Result without filtering:

┌─database─┬─table───────┬─parts─┬────rows─┬─marks─┐ 
│ sql      │ cell_towers │     1 │ 6291270 │   768 │ 
└──────────┴─────────────┴───────┴─────────┴───────┘

10 rows in a set. Elapsed: 0.151 sec. Processed 6.29 million rows, 138.41 MB (41.57 million rows/s., 914.59 MB/s.)

Result with filtering:

┌─database─┬─table───────┬─parts─┬────rows─┬─marks─┐ 
│ sql      │ cell_towers │     1 │ 2760518 │   337 │ 
└──────────┴─────────────┴───────┴─────────┴───────┘

10 rows in a set. Elapsed: 0.059 sec. Processed 2.76 million rows, 33.01 MB (40.12 million rows/s., 479.68 MB/s.)

We can see a notable improvement in the Query after introducing the filter. Sometimes, It is hard to maintain hardcoded values from the application side. But, this is just an example, and we can consider adding the filter wherever possible 🙂

Design the JOINs in an optimized way

This is one of the crucial things to consider when you design the Query with JOINs. It is always recommended to avoid the JOIN and other operations ( grouping, sorting ) to improve the Query performance.

For example,

The following query is designed to perform the JOIN operation with GROUP BY and ORDER BY operations.

SELECT 
  net 
  FROM cell_users 
  INNER JOIN cell_users_total 
  ON cell_users.net = cell_users_total.net_total 
  GROUP BY net ORDER BY net DESC LIMIT 10

The Query can be rewritten as follow using the subquery,

SELECT 
DISTINCT net FROM 
(     
     SELECT 
     net     
     FROM cell_users     
     GROUP BY net     
     ORDER BY net DESC    
     LIMIT 10 
) 
AS al INNER JOIN cell_users_total ON cell_users_total.net_total = net

With this approach, the subquery will be executed first, then the result will be used to perform the JOIN operation.

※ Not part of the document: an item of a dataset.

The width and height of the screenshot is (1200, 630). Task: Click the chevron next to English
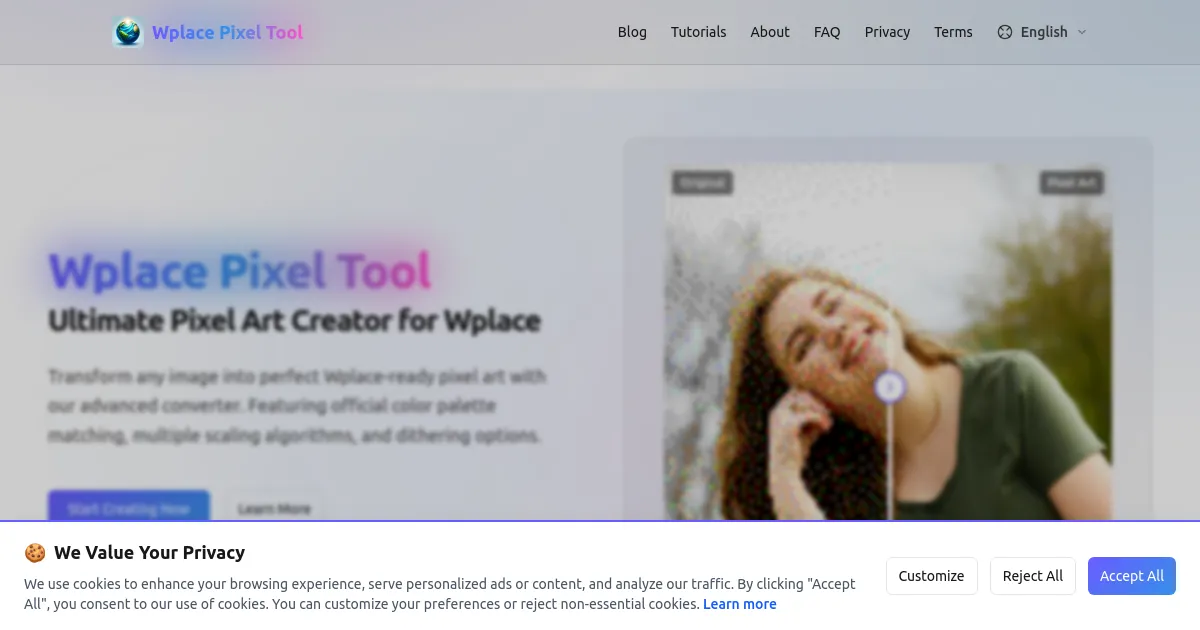1082,32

In this case, the query will be much faster than the previous approach.

Let’s compare the results,

Note: The following query can be used to merge the results from system tables “text_log” and “query_log”. ( Note: Make sure to enable the parameter “text_log” with log level “information” to access the Query information in the “system.text_log” table ). Replace the query_id.

SELECT DISTINCT     
  system.text_log.query_id,     
  system.query_log.query,     
  system.text_log.message FROM system.text_log INNER JOIN system.query_log 
  ON system.text_log.query_id = system.query_log.query_id 
  WHERE system.text_log.query_id IN ('a8fa2bb6-6ad8-4d43-a19c-051917c5f4ec', 'a535ac59-db6b-4dfe-bbe0-72da1c1f5ba9')

Query with JOIN during GROUP BY, ORDER BY:

query_id: a535ac59-db6b-4dfe-bbe0-72da1c1f5ba9 
query:    SELECT  net FROM cell_users JOIN cell_users_total ON cell_users.net = cell_users_total.net_total GROUP BY     net ORDER BY net desc LIMIT 10 
message:  Read 291272 rows, 568.89 KiB in 9.577540082 sec., 30411 rows/sec., 59.40 KiB/sec.

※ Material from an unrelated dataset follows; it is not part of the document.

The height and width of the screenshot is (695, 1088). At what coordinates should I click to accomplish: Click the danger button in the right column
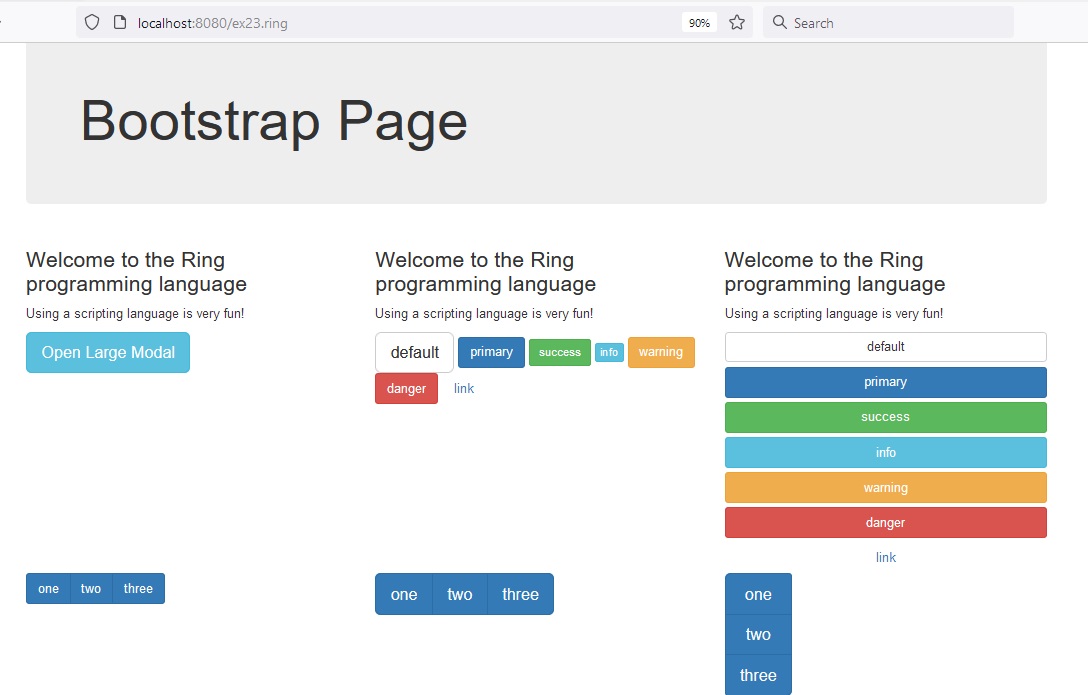885,522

Query with JOIN after the GROUP BY, ORDER BY:

query_id: a8fa2bb6-6ad8-4d43-a19c-051917c5f4ec 
query:    select distinct(net)  from ( select net from cell_users  group by net  order by net desc limit 10 ) al inner join cell_users_total on cell_users_total.net_total = net; 
message:  Read 291272 rows, 568.89 KiB in 0.009675702 sec., 30103448 rows/sec., 57.42 MiB/sec.

From the above example, we can see the query with JOIN after the GROUP BY, ORDER BY operation gives a lot of improvement compared to the previous approach 🙂

Use the same Data Types when making the JOINs

Clickhouse will not allow you to make the JOIN with different data types columns by default.

For example,

SELECT     
  database,     
  table,     
  name,     
  type 
  FROM system.columns 
  WHERE (database = 'sql') AND (table IN ('T_employees', 'T_users')) AND (name = 'unit') 
Query id: 64e34cf4-c06e-44df-9f28-41371482815a 
┌─database─┬─table───────┬─name─┬─type───┐ 
│ sql      │ T_employees │ unit │ Int16  │ 
│ sql      │ T_users     │ unit │ String │ 
└──────────┴─────────────┴──────┴────────┘

I have two different tables, “T_users” and “T_employees” both the tables have the column “unit”. But, the data type is different, as I showed above. Let’s make join and see what happens.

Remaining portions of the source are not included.